Super Sentai has always been anime-like. It's just that what type of anime Super Sentai is emulating changes over the decades as anime evolves.
Super Sentai of the 80's was heavily patterned after the types of anime shows, particularly Super Robot mecha shows, Toei Animation made in the 70's. Competing studio Sunrise pretty much killed this approach to anime with the release of Gundam in 1979, so in many ways 80s Super Sentai is where Toei's Super Robots lived on. Toei's Super Robot work in the 70s had a lot of creative vitality and enthusiasm that I feel is directly continued by the Super Sentai of the 80's. 70s mecha shows had a tendency to be surprisingly grim, too, a quality 80s Super Sentai also retained. Basically Flashman is I feel a show Tadao Nagahama inevitably would've made if we hadn't lost him to a car crash.
In the 90s you see Super Sentai leaping over a decade of anime evolution to be written more in the style of then-contemporary anime. The trend toward surreal comedy you see in the early 90s shows like Dairanger was also ongoing in the most broadly popular comedy anime. Megaranger was consciously patterned off of Toei Animation's then-ongoing major hit Sailor Moon, which was itself an attempt to fuse magical girls with the tone and feel of Super Sentai in the 80s. While the stories are lighter, you see more elaborate plots crop up in the best Super Sentai of the 90s because anime was trending toward tighter, more elaborate plotting.

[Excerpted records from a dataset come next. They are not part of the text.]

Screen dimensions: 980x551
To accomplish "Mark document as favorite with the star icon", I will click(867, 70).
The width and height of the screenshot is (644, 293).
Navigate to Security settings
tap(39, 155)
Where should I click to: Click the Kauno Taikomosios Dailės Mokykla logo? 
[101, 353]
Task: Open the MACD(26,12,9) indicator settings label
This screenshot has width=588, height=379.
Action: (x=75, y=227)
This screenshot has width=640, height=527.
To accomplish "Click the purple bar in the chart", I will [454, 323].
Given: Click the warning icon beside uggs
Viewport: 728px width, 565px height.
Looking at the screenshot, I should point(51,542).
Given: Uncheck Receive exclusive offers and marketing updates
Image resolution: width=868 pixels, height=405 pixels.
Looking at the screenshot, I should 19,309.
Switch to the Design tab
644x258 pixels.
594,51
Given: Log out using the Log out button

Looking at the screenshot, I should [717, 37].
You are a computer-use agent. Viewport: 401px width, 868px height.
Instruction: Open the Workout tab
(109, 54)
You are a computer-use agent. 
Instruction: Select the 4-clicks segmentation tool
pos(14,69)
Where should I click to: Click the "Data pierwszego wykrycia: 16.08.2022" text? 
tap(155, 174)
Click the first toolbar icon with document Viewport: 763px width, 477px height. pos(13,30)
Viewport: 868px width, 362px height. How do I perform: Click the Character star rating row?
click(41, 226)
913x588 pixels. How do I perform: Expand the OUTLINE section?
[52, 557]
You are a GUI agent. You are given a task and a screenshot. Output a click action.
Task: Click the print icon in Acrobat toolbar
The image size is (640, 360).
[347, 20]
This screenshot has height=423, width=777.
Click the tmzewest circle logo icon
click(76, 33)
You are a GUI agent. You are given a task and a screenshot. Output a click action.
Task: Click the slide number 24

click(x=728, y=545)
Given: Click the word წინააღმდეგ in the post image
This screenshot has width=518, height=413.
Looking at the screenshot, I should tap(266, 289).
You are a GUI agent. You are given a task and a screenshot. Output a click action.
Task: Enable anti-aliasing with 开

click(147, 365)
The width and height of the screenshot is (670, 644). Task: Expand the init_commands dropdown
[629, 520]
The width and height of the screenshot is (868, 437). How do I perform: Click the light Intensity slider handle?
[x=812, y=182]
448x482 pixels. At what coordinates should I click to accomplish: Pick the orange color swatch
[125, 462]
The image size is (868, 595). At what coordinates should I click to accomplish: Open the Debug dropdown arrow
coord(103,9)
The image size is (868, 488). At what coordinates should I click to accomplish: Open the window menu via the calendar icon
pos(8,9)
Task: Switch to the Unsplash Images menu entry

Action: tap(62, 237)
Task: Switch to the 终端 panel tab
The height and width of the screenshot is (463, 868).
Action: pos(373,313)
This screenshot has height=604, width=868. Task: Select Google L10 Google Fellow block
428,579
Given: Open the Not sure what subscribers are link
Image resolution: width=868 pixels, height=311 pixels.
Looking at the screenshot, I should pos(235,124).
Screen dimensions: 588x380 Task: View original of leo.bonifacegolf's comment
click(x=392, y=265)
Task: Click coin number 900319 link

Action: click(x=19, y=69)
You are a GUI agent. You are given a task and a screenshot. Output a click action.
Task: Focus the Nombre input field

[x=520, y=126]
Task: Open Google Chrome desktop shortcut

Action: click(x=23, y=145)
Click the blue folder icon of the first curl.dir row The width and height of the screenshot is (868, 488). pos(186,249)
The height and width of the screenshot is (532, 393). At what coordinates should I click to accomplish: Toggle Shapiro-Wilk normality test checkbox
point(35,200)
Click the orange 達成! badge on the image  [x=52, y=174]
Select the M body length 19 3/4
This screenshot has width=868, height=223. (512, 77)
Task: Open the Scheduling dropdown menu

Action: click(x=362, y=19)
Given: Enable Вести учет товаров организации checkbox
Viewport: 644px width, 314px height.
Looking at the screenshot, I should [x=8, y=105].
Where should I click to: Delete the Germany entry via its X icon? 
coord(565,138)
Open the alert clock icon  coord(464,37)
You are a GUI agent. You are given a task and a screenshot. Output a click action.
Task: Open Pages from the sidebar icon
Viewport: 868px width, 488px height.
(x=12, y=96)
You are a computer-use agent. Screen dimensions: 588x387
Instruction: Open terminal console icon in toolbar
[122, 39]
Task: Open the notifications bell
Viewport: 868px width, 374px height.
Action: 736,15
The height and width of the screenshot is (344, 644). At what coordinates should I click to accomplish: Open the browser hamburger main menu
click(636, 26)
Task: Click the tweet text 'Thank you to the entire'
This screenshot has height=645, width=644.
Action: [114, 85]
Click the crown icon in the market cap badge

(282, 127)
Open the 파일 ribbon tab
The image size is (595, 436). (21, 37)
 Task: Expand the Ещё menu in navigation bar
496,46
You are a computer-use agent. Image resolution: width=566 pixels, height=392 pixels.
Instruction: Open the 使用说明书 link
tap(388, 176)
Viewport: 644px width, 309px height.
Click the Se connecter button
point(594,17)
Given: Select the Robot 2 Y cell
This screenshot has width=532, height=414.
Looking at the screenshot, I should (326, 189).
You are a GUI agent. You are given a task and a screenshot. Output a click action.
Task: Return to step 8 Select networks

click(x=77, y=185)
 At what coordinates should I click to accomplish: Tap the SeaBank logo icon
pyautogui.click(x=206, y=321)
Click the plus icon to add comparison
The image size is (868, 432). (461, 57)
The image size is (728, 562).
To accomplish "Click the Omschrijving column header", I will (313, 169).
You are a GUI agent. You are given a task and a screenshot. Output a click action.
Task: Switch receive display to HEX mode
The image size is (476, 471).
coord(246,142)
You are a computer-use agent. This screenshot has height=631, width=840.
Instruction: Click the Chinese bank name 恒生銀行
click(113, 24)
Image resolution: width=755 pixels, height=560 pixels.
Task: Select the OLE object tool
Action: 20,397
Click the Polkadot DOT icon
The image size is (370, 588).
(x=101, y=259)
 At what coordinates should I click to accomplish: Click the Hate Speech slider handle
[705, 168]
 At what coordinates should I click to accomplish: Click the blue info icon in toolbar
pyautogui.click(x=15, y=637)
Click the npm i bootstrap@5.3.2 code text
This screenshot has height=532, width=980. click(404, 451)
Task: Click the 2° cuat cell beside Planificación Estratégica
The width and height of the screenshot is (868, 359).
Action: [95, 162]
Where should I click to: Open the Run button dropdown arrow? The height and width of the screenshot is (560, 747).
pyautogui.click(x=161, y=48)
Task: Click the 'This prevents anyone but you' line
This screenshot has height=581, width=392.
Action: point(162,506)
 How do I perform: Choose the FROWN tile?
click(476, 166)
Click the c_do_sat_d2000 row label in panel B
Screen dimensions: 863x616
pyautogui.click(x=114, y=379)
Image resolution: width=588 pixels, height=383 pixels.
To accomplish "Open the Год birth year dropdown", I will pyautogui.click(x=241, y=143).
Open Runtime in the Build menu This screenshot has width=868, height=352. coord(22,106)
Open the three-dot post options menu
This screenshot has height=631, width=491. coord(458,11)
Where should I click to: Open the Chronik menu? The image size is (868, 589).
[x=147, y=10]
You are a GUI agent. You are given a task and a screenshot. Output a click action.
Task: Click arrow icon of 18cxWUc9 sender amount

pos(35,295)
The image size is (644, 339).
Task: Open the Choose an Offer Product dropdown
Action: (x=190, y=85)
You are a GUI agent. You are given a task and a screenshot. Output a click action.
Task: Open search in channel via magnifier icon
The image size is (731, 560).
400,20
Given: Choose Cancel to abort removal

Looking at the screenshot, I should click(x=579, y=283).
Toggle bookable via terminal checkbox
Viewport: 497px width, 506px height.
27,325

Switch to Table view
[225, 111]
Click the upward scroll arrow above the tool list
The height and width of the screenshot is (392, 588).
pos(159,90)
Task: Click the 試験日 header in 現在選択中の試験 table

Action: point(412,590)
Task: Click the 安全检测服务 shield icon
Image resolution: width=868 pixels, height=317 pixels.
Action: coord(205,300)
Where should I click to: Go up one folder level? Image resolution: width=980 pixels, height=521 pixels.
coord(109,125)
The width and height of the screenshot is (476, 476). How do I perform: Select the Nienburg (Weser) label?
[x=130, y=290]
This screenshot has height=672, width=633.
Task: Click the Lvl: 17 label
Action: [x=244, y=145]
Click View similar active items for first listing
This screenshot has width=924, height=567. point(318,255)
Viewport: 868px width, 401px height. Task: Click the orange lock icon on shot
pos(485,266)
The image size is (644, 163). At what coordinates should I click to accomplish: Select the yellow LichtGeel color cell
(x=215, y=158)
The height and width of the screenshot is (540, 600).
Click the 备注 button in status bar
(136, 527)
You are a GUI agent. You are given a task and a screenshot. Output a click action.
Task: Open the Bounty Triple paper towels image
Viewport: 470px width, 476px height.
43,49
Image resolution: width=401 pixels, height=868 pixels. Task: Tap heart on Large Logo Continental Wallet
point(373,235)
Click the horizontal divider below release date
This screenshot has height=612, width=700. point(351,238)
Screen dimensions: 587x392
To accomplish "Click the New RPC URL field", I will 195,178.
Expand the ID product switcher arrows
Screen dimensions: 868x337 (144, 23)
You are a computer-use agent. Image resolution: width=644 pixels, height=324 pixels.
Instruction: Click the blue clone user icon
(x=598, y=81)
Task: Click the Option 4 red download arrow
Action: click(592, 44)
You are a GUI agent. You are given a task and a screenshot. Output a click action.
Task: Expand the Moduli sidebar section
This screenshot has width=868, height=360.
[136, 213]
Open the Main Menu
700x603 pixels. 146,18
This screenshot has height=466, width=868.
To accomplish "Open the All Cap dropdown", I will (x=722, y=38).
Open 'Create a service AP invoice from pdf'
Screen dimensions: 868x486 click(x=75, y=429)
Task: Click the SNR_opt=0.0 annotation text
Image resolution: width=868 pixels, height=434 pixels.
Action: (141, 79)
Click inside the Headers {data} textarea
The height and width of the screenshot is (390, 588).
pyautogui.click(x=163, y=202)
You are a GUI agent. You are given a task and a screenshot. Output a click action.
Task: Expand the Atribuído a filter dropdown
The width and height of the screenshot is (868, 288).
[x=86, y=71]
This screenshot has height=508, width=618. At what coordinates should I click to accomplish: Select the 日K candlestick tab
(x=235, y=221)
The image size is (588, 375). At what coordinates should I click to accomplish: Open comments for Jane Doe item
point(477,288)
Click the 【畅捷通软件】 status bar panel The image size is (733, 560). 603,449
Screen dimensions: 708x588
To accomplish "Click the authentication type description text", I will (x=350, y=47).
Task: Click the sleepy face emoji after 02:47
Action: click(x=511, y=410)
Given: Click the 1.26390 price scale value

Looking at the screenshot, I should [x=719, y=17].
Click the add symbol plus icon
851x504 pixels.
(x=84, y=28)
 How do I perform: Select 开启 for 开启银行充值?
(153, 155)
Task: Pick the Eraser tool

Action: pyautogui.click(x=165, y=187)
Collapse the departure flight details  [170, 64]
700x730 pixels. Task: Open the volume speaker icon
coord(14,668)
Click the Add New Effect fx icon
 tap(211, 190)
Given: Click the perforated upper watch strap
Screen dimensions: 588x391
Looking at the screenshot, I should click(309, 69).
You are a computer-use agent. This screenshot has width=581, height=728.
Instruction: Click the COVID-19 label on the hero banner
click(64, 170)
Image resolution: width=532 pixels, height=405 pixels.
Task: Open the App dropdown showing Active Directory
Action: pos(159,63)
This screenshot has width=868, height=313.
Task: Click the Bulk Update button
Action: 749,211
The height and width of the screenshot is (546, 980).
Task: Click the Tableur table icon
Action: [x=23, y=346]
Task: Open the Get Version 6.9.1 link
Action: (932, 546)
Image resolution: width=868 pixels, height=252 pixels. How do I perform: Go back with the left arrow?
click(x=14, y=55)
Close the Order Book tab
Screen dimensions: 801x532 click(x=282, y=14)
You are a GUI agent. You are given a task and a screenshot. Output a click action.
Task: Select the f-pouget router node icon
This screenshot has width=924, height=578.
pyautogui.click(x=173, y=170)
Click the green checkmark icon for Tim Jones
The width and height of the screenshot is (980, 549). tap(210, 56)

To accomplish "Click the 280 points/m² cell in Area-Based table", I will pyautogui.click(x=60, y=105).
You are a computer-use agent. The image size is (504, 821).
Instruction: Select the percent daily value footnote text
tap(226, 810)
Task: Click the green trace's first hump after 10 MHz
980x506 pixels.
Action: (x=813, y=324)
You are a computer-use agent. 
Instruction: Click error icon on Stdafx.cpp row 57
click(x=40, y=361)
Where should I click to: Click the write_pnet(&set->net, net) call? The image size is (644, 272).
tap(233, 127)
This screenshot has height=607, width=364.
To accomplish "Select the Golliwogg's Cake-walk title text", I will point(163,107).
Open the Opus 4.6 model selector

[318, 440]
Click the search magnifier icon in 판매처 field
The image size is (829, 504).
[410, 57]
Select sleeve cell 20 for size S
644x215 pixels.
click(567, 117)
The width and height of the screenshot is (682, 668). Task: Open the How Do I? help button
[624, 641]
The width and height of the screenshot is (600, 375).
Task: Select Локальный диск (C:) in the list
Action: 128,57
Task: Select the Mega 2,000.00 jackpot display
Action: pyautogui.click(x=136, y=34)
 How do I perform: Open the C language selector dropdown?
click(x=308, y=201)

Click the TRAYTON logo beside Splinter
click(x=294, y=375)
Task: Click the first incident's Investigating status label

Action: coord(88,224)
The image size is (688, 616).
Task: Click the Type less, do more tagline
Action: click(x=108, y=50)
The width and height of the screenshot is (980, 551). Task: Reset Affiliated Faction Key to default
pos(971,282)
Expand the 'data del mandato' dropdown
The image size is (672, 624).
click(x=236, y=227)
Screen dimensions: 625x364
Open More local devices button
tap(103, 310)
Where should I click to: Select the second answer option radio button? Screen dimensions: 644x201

What Black Fang calls "anime-fying" in the 00s just reflects the way anime transformed at the turn of the century (generally for the worse, IMO, but I'm old and bitter). The most broadly popular shows became much more abjectly comedic-- in fact most of the really breakout new properties of the last decade are comedies or romantic comedies. The rush of tons of power animals reflected a trend toward dramatically increasing the number of toys that toy-selling anime like Digimon-- another Toei property-- had to be able to support for a franchise to be successful.